Pearson v. Canney

Danforth, J.

This is an action of trespass for certain lumber alleged to have been taken from the plaintiff by the direction of the defendant. The taking is admitted, but attempted to be justified on the ground that the only direction given, was by virtue of a warrant of distress issued by the defendant as treasurer of the town of Orneville, against the plaintiff as collector of taxes for *190the same town, for neglect in collecting and paying over taxes assessed in 1868.

Several objections are made to the form and substance of the warrant, of the validity of 'which we are unable to judge as no copy is found among the papers furnished us. But assuming it to be sufficient to answer the requirements of the law, it cannot avail as a defence to this action, as it was illegally issued. By the law under which the tax in question was assessed, — R. S., of 1857, c. 6, § 113, re-enacted in the revision of 1871, same chapter § 130, — before a warrant can be issued against a collector, he must have been delinquent in respect to taxes committed to him for collection. This commitment must have been such as the law requires ; such as would authorize the collector to compel payment; for without authority, there can be no. corresponding duty, and consequently no neglect. Tremont v. Clark, 33 Maine, 482; Waldron v. Lee, 5 Pick., 328--9.

To give the collector this required authority, he must have a legal warrant and a “perfect list” of the taxes under the hands of the assessors as required by R. S., c. 6, § 70, being § 56 of that chapter in R. S. of 1857. In this case neither of these conditions seems to have been complied with. The warrant is the same as that held to be defective in Orneville v. Pearson, 61 Maine, 552, and the list of taxes committed to the collector, the -original of which is in the case, does not appear to have been authenticated by the signatures of the assessors, or any of them. Foxcroft v. Nevens, 4 Maine, 72; Lowe v. Weld, 52 Maine, 588.
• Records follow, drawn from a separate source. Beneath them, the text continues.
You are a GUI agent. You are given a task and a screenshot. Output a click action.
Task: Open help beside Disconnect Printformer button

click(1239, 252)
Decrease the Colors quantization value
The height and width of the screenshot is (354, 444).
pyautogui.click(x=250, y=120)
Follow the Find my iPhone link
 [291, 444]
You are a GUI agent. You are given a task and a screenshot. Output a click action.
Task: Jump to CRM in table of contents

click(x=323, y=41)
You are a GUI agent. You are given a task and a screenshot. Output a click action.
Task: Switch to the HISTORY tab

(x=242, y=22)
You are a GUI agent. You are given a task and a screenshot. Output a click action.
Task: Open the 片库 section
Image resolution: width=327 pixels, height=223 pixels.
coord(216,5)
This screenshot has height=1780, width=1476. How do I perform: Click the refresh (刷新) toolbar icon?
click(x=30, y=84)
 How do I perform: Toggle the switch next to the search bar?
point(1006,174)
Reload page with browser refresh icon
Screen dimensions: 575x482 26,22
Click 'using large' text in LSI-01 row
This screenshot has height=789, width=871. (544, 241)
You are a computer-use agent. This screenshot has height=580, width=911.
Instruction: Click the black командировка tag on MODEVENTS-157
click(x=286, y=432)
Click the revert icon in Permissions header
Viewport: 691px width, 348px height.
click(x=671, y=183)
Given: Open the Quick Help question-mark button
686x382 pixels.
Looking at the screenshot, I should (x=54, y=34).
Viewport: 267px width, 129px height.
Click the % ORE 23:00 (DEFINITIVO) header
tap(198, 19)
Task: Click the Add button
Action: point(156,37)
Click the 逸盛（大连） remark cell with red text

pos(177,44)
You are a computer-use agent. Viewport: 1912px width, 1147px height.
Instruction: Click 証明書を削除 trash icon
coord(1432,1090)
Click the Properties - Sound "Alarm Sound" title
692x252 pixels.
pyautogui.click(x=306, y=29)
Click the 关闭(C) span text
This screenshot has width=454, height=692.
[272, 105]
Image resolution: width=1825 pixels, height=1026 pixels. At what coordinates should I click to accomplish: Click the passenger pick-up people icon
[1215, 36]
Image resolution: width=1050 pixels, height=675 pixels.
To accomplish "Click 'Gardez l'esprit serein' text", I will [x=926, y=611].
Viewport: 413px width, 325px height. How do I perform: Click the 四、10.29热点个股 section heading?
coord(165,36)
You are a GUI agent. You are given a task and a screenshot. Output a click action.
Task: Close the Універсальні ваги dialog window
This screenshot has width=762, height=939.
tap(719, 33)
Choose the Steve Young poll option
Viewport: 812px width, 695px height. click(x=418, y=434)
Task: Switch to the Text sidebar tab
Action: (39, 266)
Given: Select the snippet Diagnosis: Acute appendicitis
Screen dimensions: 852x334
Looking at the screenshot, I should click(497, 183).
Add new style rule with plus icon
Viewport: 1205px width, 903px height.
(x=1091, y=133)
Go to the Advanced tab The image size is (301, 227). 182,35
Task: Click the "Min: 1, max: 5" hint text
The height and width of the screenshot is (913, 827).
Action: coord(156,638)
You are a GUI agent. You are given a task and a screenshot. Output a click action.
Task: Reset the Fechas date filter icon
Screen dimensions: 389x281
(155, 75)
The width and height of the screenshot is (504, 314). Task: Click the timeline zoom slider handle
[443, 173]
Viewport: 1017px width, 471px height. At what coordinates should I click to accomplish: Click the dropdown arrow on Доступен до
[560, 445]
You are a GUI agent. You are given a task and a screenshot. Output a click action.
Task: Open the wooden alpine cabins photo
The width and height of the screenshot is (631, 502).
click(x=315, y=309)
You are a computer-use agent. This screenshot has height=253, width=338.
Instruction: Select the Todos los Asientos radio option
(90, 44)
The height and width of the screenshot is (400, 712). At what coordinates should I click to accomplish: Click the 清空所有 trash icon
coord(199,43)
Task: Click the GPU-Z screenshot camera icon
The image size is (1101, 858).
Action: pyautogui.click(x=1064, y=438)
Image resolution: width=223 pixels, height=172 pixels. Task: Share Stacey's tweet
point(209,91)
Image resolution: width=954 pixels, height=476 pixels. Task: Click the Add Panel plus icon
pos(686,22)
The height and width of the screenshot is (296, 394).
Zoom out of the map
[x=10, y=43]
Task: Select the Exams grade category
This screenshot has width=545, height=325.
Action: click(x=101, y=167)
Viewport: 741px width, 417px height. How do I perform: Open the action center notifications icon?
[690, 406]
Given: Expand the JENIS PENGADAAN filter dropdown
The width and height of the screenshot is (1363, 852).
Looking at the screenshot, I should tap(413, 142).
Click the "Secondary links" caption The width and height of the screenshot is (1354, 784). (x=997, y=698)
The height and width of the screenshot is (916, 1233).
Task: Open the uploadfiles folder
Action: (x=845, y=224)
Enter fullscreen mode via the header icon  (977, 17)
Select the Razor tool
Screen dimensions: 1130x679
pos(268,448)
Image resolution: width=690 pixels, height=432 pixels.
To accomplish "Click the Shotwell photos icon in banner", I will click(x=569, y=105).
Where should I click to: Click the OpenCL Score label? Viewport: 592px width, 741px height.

It is, however, contended that the collector is liable for whatever amount of money has been voluntarily paid to him. This is unquestionably true, but this liability can only be enforced in the proper form of action. The statute nowhere constitutes the treasurer, a tribunal to hear evidence and determine the amount which may have been paid to the collector. The tax. committed is the only basis for fixing the amount due, and if none has been committed, it is clear there can be no foundation upon which the warrant can rest. As no such foundation appeal’s in this case the *191warrant was unauthorized, and though it may be a sufficient protection to the officer serving it, it is none to the treasurer.

The only other question is that of damages. It appears that the lumber sued for was sold at public auction for one hundred and fifty-one dollars. There is no tesitmony tending to show that this sale was not entirely fair and after proper notice given. The sum paid for it at such a sale is prima facie proof of its value, and we find no testimony in this case sufficient to overcome it.

Judgment for the plaintiff for one hundred and fifty-one dollars and interest from, the time the lumber was taken as shown by the officer’s return upon the warrant.

Appleton, C. J.*, Cutting, Walton, Barrows and Peters, JJ., concurred.